## Estratto da leggere
Trovato impiccato in carcere, la denuncia della sorella: “Ha lividi sul corpo, ma ci viene negata l’autopsia”
“Mio fratello non aveva mai manifestato l’intenzione di togliersi la vita, sarebbe uscito di lì a poco di prigione e aveva preso accordi per un lavoro in un ristorante una volta tornato libero”: non si da pace Marisa Dal Corso, sorella di Stefano, il 43enne morto nel carcere di Oristano il 12 ottobre dello scorso anno. Le guardia carcerarie lo hanno trovato impiccato.
“Mi hanno mandato solo delle foto, poche e in cui tra l’altro era vestito, dalle quali si vedono segni come di presa su un braccio, uno alla testa e sugli occhi”, dice la sorella, che parlando con Adnkronos accusa: “Per ben due volte ci è stata negata la possibilità di fare l’esame autoptico, ma io chiedo che venga fatta chiarezza. Voglio capire come è morto Stefano”.
L’uomo stava scontando una pena ai domiciliari, la scadenza era dicembre 2023, ma per due volte è stato sorpreso in strada mentre portava a spasso i cani, e per questo motivo era stato portato a Rebibbia. “Dovendo assistere al processo – racconta la donna – che si sarebbe tenuto a Oristano dove aveva abitato con la ex compagna e la figlia di 7 anni, ha fatto domanda per essere presente in aula e vedere così la bimba. Glielo hanno concesso, e il 4 ottobre è stato portato a Oristano. Da dove però non ha mai più fatto rientro. Mi venne detto che non c’era modo di riportarlo a Roma, che non ci sarebbe stato un volo prima del 13. Il 12 pomeriggio, intorno alle 16, ho ricevuto la telefonata del parroco del carcere, che senza mezzi termini mi ha detto che Stefano ci aveva lasciati”.

## Estratti dei record
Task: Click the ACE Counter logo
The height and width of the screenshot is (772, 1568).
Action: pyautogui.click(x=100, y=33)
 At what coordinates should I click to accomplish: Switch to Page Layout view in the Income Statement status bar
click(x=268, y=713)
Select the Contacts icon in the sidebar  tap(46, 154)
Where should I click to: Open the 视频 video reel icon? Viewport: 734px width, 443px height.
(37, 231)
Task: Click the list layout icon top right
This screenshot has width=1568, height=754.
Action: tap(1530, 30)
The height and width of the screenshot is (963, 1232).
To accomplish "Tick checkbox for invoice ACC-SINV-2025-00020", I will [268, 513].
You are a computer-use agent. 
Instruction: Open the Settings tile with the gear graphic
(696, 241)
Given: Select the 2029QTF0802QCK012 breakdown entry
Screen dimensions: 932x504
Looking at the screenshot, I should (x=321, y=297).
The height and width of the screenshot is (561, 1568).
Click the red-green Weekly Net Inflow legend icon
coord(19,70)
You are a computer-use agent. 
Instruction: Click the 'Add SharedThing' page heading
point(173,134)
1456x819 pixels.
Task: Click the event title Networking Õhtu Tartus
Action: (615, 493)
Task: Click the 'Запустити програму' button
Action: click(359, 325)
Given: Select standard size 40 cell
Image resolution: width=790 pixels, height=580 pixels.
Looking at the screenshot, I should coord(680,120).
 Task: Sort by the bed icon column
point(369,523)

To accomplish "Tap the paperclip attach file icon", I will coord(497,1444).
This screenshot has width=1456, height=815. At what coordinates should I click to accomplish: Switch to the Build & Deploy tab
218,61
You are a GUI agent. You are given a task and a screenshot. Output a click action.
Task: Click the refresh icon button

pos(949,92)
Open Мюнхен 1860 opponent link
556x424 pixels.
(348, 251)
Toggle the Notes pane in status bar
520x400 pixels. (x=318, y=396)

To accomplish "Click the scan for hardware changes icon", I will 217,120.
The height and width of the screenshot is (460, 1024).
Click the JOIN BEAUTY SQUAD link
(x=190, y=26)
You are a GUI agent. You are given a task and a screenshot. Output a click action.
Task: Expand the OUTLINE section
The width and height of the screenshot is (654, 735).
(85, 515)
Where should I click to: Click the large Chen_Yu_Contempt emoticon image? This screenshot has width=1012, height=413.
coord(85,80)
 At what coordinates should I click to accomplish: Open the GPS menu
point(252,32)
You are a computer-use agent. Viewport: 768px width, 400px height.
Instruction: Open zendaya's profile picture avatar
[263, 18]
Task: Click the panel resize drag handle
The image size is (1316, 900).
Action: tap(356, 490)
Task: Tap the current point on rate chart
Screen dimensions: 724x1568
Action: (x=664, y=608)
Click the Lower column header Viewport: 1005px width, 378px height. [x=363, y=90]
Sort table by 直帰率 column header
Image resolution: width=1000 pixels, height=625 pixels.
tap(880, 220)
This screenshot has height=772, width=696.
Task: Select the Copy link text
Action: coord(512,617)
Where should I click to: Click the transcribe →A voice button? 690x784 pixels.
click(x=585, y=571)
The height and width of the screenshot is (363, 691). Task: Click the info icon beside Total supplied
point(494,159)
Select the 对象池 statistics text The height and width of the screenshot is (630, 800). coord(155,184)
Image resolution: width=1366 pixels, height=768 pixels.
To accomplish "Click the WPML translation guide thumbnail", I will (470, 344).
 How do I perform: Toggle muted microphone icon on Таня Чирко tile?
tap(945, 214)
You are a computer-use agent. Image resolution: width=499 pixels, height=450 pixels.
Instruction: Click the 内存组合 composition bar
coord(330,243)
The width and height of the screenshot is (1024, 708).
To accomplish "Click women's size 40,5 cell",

## Cosa farai
Trasforma in un elenco puntato il paragrafo dell'estratto che inizia con «L’uomo stava scontando una pena», conservandone i fatti principali. I record riportati provengono da una fonte diversa.

## Risposta all'esercizio
- Stefano scontava una pena ai domiciliari con scadenza a dicembre 2023.
- Per due volte è stato sorpreso in strada mentre portava a spasso i cani, perciò è stato trasferito a Rebibbia.
- Ha chiesto di assistere al processo a Oristano, dove aveva vissuto con l'ex compagna e la figlia di 7 anni, per poter vedere la bambina.
- La richiesta è stata accolta: il 4 ottobre è stato portato a Oristano e non ha più fatto rientro.
- Alla sorella è stato detto che non c'era un volo per riportarlo a Roma prima del 13.
- Il 12, intorno alle 16, il parroco del carcere le ha telefonato per comunicarle la morte del fratello.